É uma irônica coincidência que A Fantástica Fábrica de Golpes, de Victor Fraga e Valnei Nunes, estreie poucos dias após a entrevista de Luiz Inácio Lula da Silva ao Jornal Nacional, na última quinta-feira (25). Na bancada do programa, o apresentador William Bonner disse em alto e bom tom para o presidenciável: “O senhor não deve nada à Justiça”. “Quem te viu, quem te vê”, diria Chico Buarque, que, aliás, está no documentário produzido pelos jornalistas radicados em Londres. Em 1 hora e 45 minutos, o filme faz um voo panorâmico sobre como os meios de comunicação influenciaram e continuando influenciando golpes de Estado no Brasil. A Globo é o grande protagonista.
Por Eduardo Nunomura, compartilhado de Farofafá
O documentário A Fantástica Fábrica de Golpes estreou em dezembro no Festival de Cinema de Havana, Cuba, e será exibido a partir de 1º de setembro nos cinemas brasileiros. Posicionada, a obra não esconde seu desapreço ao papel histórico das Organizações Globo na participação de inúmeras tramas para a derrubada de governantes. Isso vem desde 1925, quando Irineu Marinho funda o jornal O Globo, e avança até tempos recentes, como no golpe de Dilma Rousseff, em 2016. É a ex-presidenta que, didaticamente, explica que agora se “substitui as armas físicas pela lei, que se torna o revólver, um instrumento mortífero” para dar golpes de Estado, no que é conhecida como a prática do “lawfare” (ou “guerra jurídica”, em português).
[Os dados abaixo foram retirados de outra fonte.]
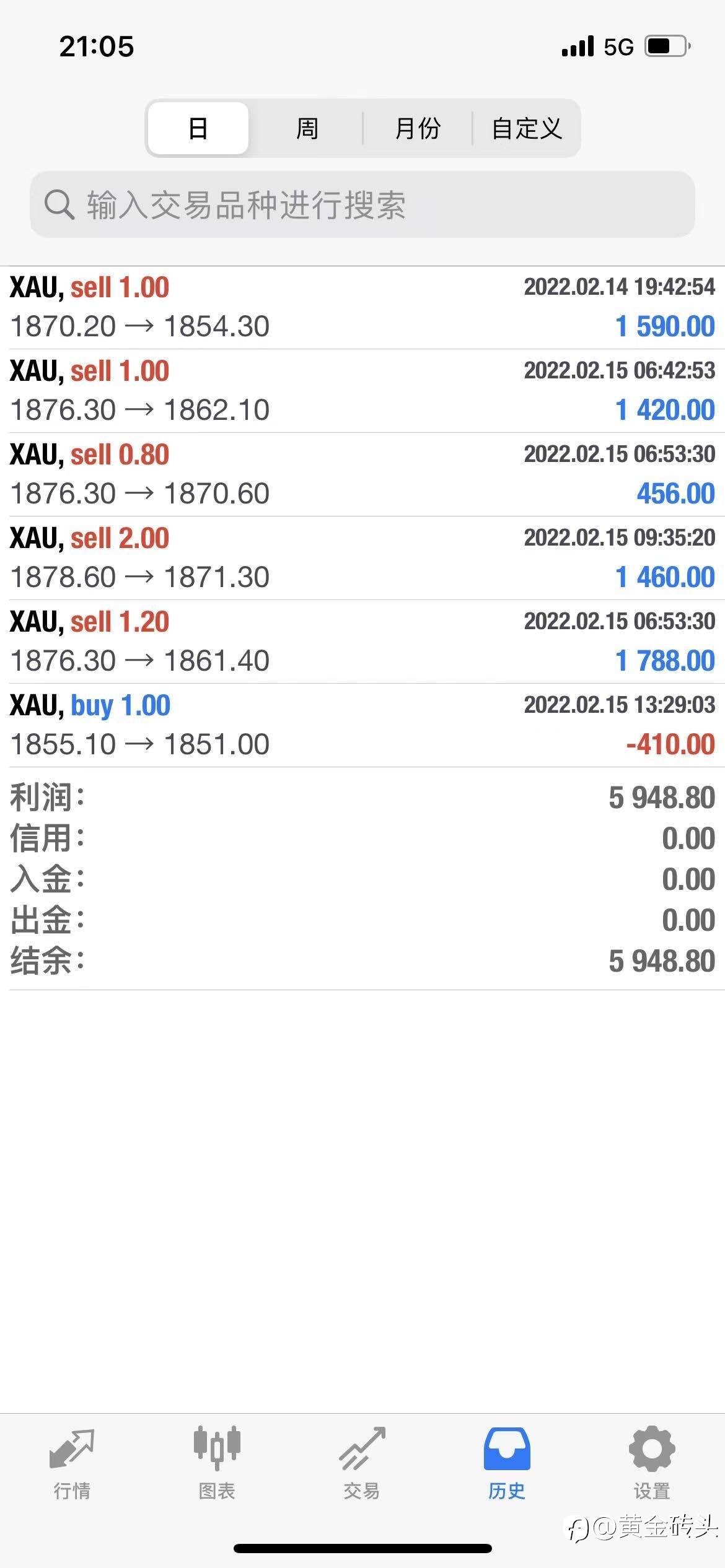Screen dimensions: 725x1568
Task: Tap the 交易 trade icon
Action: click(x=362, y=1449)
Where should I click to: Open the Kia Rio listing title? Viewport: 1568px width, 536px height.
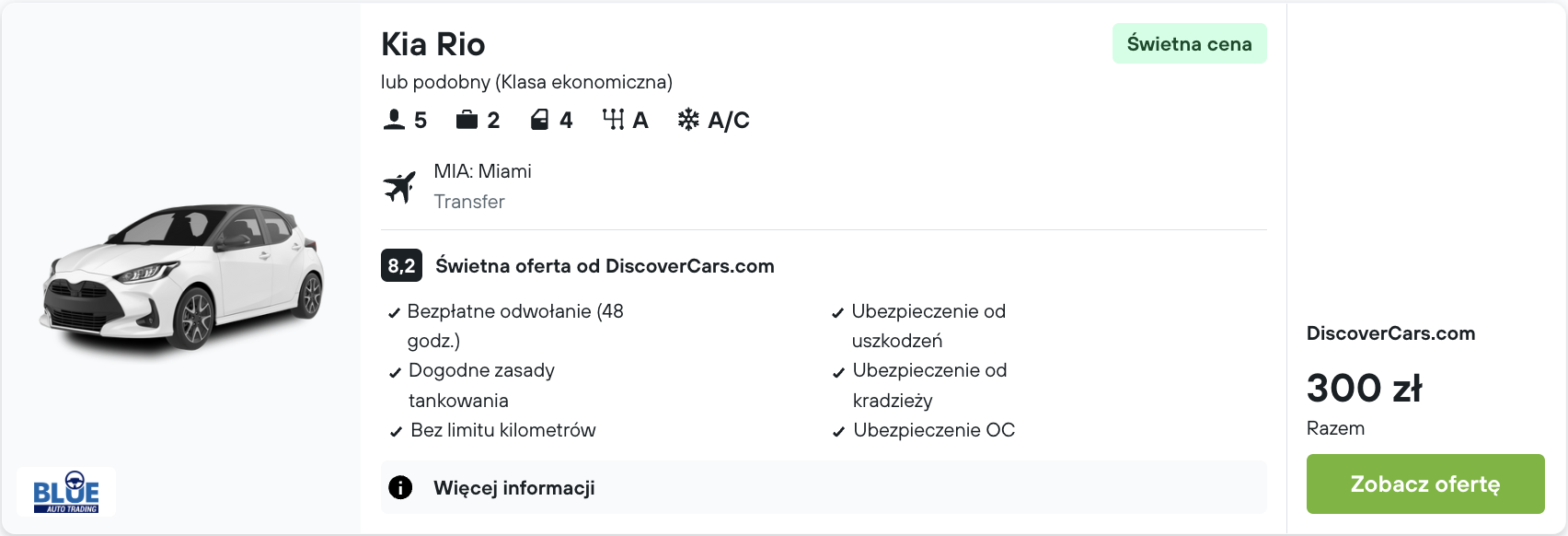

Não é difícil escalar políticos, jornalistas e personalidades para falar mal da Globo, mas a opção dos diretores não foi buscar representantes do campo da direita. Perfilam durante o doc nomes como Benedita da Silva, Chico Buarque, Glenn Greenwald, Adolfo Pérez Esquivel, prêmio Nobel da Paz, Breno Altmann, do Ópera Mundi, Altamiro Borges, do Barão de Itararé, Celso Amorim, Jean Wyllys, entre outros. Todos se sentem confortáveis em expressar suas opiniões de que o golpe é atávico na política brasileira.
Didático, A Fantástica Fábrica de Golpes joga peso na influência das mídias na confecção das deposições de presidentes no Brasil. E isso se dá, na acepção dos documentaristas, por não haver uma compreensão adequada por parte da população dos efeitos e das responsabilidades que os veículos de comunicação exercem sobre a opinião pública. Um exemplo é a pesquisa citada da Fundação Perseu Abramo, que mostra que 60% da população acha que as emissoras de TV são de propriedade de empresas privadas, enquanto apenas 30% sabem que se trata de concessões públicas, mas geridas por companhias. “Tem algumas coisas que para mim são muito claras. A primeira coisa seria obrigar a TV Globo a ser esquartejada. Esquartejada no bom sentido, a ser dividida. Ela não pode controlar revista, jornal, uma televisão, uma emissora de rádio, um agência de notícias, tudo sob controle de um único proprietário”, afirma o jornalista Ricardo Melo.
Uma das referências de A Fantástica Fábrica de Golpes é o também documentário britânico Muito Além do Cidadão Kane (1993), que se tornou uma febre quando do seu lançamento por escancarar como a Globo colaborou com a ditadura e, por causa disso, se tornou um império da comunicação. Neste documentário de 2021, Victor Fraga e Valnei Nunes entrevistam o produtor John Ellis, que trabalhou na obra referencial.
Ao recuperar imagens do antigo documentário, vê-se um jovial Lula criticando a Globo, afirmando que a emissora “só mentia a respeito das greves, ela não dava informação correta, não dava o número de participantes, sobre as nossas demandas, ela só informava sobre os interesses dos patrões”. Avançando na fita, chega-se a 2022, quando a TV Globo faz referência à inocência do presidenciável petista e a pergunta que não quer se calar é: será que os atuais interesses dos patrões é pela derrota de Bolsonaro?